According to author Daniel Stillman, when two people are in a conversation, we take turns listening and speaking. 

What do we do with our turns?

Do you listen, or do you just wait to talk? 

Or do you take the role of listener seriously and enjoy your turn as the listener?

In conversation, we “see” speaking, whereas listening looks like “doing nothing.”

How often in conversations have you interrupted (intentionally or accidentally) the conversation, derailing the other person’s train of thought?

In your eagerness to move the conversation forward, to take your turn, you’ve stopped their turn too soon.

When two people are in a conversation, we take turns speaking and listening. Understanding your “turn-taking” patterns can dramatically shift your conversations for the better.

Daniel Stillman

Conversations can look like a sloshing sea of opinions and arguments, but there’s a pattern underlaying the seeming chaos. There are only a few distinct “moves” we can make inside a conversation, diagrammed below.

Are you someone tho prefers to take a turn? Or do you tend to wait and see which way the wind blows? The former is an “initiator” (at the base of the diamond); the latter is someone who “holds” space at waits (at the center).

Once someone has opened their mouth and opened the floor, what happens next? Some of us tend to immediately react, either positively or negatively (at the apex of the diagram). In both reactions, that move is fairly habitual.
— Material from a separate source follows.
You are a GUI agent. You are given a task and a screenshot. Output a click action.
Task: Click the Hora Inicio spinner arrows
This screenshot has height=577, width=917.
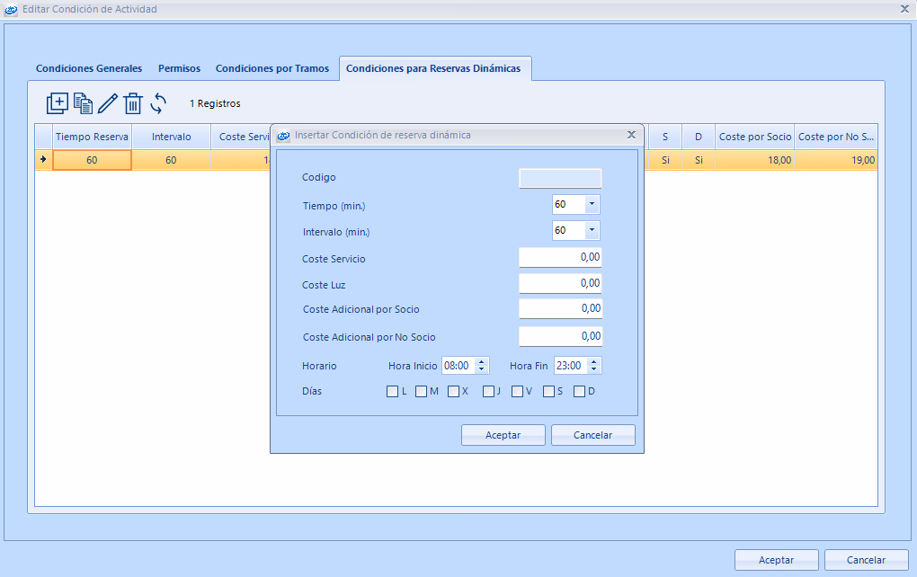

I’m sure you know someone who always has something nice to say about everything, or maybe you hang out with people who always focus on the negative.

The default reaction of listening deeply before expressing an opinion is a “reflective” response, seen on the right side of the diagram. This individual peels back layers of meaning before adding their own.

The fifth option could be to reframe the conversation. Reframing can look like “glass half full” thinking, or shifting problems into opportunities. Reframing can powerfully shift a conversation, or feel like an unwelcome erasure of a real issue on the table.

Each of these five “moves” steers the ship of the conversation.

Daniel Stillman, Good Talk

A NEXT STEP

Use the following “active listening script” from author Daniel Stillman to frame how you can deepen your connection with people.

  1. Paraphrase what you just heard the person say in neutral terms. Start with the phrase, “I’m hearing you say…” You can also use the phrase, “Okay, wait…” to give yourself a second to get centered.
  2. Confirm your summary, asking, “Is that right?” Or “Did I get that?”
  3. If they say yes; ask, “Is there anything I missed?” Go deeper.
  4. Wait. Count to three. If they confirm that there’s more, they’ll say more. If they indicate that you got it wrong, they will correct you if you give them time.
  5. Lather, rinse, repeat. Try step 1 again, or continue with normal turn-taking if you feel comfortable doing so.

Part of a regular series on 27gen, entitled Wednesday Weekly Reader

During my elementary school years one of the things I looked forward to the most was the delivery of “My Weekly Reader,” a weekly educational magazine designed for children and containing news-based, current events.

It became a regular part of my love for reading, and helped develop my curiosity about the world around us.